# Firearm malfunction: barrel obstruction, squib, blow up, hang fire and etc.



## Folklore (Apr 6, 2021)

It is strange to find out how some guys buy rifles to spend the mud test. It seems to me a strange shooting of dirty weapons (even if it is AK) without much need. American shooters should have good statistics on cases of failures due to a large rifle experience. With interest would know more on this topic.


----------



## Kauboy (May 12, 2014)

There are two reasons to torture test a particular gun.
1. Durability (how long will the gun function under extreme conditions)
2. Bravado (look at what I spent my money on, it's better than yours)

I can understand why a company would promote testing for the purpose of satisfying #1. (and let's be honest, #2 as well)
But like you, I've never understood why private citizens do the same testing to their guns.
A company wants to market to a wide audience and show off their firearm's capabilities, so they showcase all kinds of scenarios.
The random gun owner will never be in 99% of those situations, but some of them still torture their guns to see if they would hold up anyways.


----------



## Back Pack Hack (Sep 15, 2016)

I let the others spend their money destroying perfectly good toys. I then take that information and buy my own, but never subject mine to such torture.


----------



## Folklore (Apr 6, 2021)

It seems to me that failed tests of guns by civilians can become anti-advertising and this can be used by haters of weapons.


----------



## SOCOM42 (Nov 9, 2012)

I don't care what you gun you test, get mud in the barrel and it is done, ruined.
In some cases you may eat the shards coming off of it.
I let others test them, I know enough about mine to not have to test them.
Example; M1 Garand, 6 million built, I have 10 like new, one is new never been fired, 
not just the finish on them, but new or like new parts in all of them, and they work.
I have guns that I shoot and ones that are ready for a conflict, they do not get crossed over at all.
I have seen idiots burn out full auto AK's on the tube, for what to get their rocks off???
That crap proves nothing but how idiotic the poster is.


----------



## Folklore (Apr 6, 2021)

SOCOM42 said:


> That crap proves nothing but how idiotic the poster is.


I didn't try to prove anything


----------



## SOCOM42 (Nov 9, 2012)

Folklore said:


> I didn't try to prove anything


Sorry, I did not mean you but the idiots that destroy those guns for kicks.
I was referring to the vid posters on the tube.


----------



## Folklore (Apr 6, 2021)

No problems


----------



## Nick (Nov 21, 2020)

Yup let someone do the dirty work. I understand the reasoning behind it. Just an example, if you were going to buy a new AR and found 2 that were pretty much identical for the same price, but one held up for 100,000 rounds before having a failure and the other held for 75,000 rounds, which one would you buy?

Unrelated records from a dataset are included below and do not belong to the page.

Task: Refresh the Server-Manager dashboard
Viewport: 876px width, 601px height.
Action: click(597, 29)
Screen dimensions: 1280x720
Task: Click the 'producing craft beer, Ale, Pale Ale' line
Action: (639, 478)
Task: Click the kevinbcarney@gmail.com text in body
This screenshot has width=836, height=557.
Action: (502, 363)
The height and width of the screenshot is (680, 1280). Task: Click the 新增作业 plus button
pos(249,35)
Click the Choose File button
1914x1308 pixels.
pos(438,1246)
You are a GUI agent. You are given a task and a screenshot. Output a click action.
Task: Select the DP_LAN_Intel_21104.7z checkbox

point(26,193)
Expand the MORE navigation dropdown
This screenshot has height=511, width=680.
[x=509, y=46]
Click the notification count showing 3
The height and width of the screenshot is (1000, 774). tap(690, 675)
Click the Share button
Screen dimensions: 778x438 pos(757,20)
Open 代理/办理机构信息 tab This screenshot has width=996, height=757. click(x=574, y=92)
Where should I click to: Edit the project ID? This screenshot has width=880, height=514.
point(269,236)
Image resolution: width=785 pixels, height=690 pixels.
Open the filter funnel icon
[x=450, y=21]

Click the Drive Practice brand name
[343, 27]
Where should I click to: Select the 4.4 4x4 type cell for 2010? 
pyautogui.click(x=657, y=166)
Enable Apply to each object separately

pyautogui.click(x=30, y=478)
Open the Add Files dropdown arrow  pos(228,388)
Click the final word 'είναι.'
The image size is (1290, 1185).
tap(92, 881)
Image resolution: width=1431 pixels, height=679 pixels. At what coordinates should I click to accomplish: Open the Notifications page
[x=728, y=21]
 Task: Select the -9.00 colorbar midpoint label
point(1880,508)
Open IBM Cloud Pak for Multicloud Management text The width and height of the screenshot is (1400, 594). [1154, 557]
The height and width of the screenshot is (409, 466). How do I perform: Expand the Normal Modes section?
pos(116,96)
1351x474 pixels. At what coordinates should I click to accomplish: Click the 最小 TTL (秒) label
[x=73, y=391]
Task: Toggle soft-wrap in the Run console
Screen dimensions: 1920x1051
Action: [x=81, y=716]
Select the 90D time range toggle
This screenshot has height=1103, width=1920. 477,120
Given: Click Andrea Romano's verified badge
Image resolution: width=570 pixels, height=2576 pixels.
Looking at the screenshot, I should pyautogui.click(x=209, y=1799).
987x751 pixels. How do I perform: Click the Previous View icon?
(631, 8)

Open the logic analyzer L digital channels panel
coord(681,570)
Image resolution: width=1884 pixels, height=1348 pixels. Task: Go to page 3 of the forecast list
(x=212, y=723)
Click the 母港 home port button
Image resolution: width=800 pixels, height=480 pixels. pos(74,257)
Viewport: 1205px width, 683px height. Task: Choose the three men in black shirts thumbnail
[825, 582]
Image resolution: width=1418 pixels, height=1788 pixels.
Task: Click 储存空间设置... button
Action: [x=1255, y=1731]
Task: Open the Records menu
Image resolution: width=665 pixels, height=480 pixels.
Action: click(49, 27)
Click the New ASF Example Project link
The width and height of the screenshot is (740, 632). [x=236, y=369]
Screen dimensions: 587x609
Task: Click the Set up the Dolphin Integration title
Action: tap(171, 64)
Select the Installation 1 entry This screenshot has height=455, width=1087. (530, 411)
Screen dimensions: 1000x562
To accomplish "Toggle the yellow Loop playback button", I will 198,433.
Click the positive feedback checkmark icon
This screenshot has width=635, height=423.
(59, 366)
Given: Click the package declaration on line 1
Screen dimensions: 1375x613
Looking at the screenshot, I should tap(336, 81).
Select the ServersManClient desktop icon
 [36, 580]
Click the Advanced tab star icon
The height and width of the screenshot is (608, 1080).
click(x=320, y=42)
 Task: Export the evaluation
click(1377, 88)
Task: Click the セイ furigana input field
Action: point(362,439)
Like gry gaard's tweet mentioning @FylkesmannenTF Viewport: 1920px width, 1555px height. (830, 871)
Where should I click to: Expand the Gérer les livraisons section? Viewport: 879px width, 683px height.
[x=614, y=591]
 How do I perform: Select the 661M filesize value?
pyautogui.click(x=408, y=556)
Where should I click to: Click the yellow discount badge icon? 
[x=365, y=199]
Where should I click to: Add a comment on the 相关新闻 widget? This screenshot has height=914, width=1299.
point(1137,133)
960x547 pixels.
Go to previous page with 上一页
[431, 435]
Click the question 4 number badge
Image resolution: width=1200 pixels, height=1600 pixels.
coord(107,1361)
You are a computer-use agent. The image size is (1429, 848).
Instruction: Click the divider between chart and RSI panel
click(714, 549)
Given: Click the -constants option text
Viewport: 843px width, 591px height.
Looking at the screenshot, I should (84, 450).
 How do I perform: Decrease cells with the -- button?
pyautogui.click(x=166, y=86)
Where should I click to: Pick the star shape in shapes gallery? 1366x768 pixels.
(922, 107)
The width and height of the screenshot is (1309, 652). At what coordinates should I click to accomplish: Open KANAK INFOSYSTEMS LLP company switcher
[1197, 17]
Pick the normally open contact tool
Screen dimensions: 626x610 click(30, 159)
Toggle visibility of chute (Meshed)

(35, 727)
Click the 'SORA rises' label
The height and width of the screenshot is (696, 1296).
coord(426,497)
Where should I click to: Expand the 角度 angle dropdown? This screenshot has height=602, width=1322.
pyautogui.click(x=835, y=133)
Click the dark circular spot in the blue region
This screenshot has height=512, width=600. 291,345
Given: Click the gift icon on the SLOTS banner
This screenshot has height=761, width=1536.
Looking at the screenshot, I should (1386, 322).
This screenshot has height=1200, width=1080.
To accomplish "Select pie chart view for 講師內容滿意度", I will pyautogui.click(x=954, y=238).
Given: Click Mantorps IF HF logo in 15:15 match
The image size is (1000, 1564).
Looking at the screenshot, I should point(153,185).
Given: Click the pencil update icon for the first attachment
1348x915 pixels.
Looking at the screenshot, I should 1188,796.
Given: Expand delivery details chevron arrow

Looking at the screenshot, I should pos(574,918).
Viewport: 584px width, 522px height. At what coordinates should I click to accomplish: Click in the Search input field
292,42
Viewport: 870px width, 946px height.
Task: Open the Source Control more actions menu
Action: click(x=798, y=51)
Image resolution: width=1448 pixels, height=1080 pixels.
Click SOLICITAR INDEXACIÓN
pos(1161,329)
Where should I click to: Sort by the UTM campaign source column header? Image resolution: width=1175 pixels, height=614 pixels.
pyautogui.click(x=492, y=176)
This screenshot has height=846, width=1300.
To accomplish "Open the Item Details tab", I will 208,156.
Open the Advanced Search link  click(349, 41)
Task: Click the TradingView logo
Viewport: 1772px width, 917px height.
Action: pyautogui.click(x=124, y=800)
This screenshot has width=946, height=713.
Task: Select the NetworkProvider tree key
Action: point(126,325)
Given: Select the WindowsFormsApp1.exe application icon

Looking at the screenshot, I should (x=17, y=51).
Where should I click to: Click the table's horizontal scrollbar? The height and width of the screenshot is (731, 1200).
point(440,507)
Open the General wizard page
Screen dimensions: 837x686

Even though most guns will never have to be relied on under the conditions they are tested to it's still nice knowing what they're capable of.


----------



## Folklore (Apr 6, 2021)

Nick said:


> Just an example, if you were going to buy a new AR and found 2 that were pretty much identical for the same price, but one held up for 100,000 rounds before having a failure and the other held for 75,000 rounds, which one would you buy?


Perhaps both. If I am not mistaken, the resource of the AK's barrel is 10,000.


----------



## Kauboy (May 12, 2014)

I didn't see many barrel obstruction incidents in the videos.
The AK one was bad ammo.
The ones involving revolvers were likely a cylinder timing issue.
I think the one out in the green, heavily-tree'd area, that looked like a teen with a hat on was the only barrel blowout I saw.
A lot of others were bad ammo.


----------



## rice paddy daddy (Jul 17, 2012)

Folklore said:


> Perhaps both. If I am not mistaken, the resource of the AK's barrel is 10,000.


I would assume an AR barrel is about the same.


----------



## Nick (Nov 21, 2020)

Folklore said:


> Perhaps both. If I am not mistaken, the resource of the AK's barrel is 10,000.


Yeah, I was just using it as an example, not an actual estimate. If I could by an AR/AK that would go 75,000/100,000 rounds before a single malfunction I would buy them both too.


----------



## rice paddy daddy (Jul 17, 2012)

I know bench rest shooters that log every shot they take, and change barrels after as little as 200 rounds.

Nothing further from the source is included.